It would help if you retyped the data exactly, leaving out the pictures.
"""
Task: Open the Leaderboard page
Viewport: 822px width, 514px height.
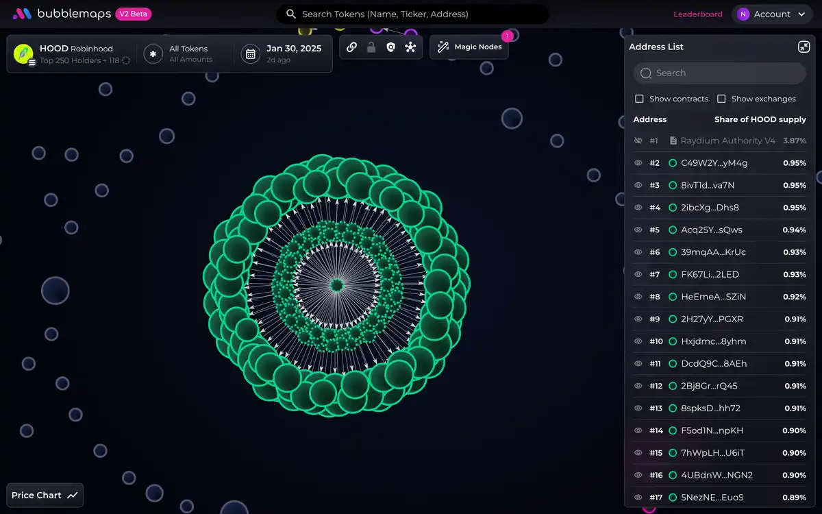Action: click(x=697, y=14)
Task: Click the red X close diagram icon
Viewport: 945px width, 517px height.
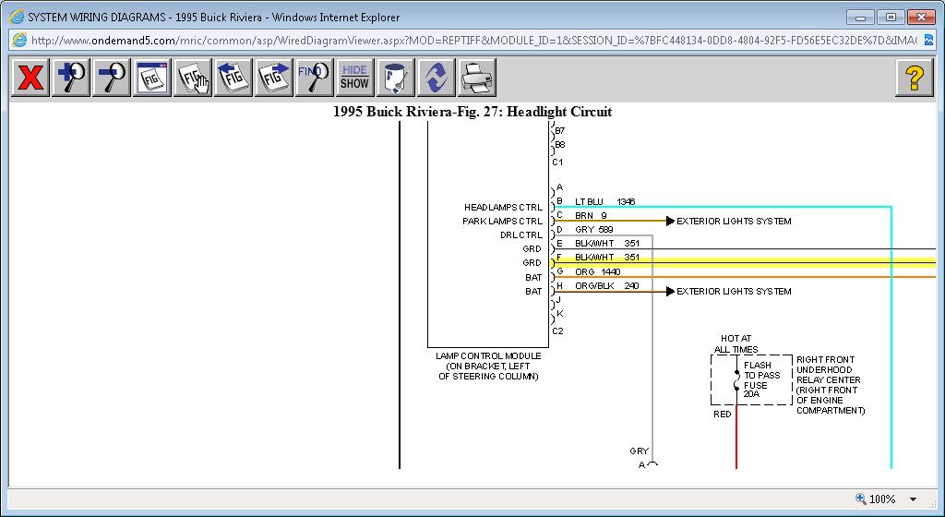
"""
**ANSWER AREA**.
Task: Open the Leaderboard page
Viewport: 822px width, 514px height.
Action: click(x=697, y=14)
Task: Click the red X close diagram icon
Viewport: 945px width, 517px height.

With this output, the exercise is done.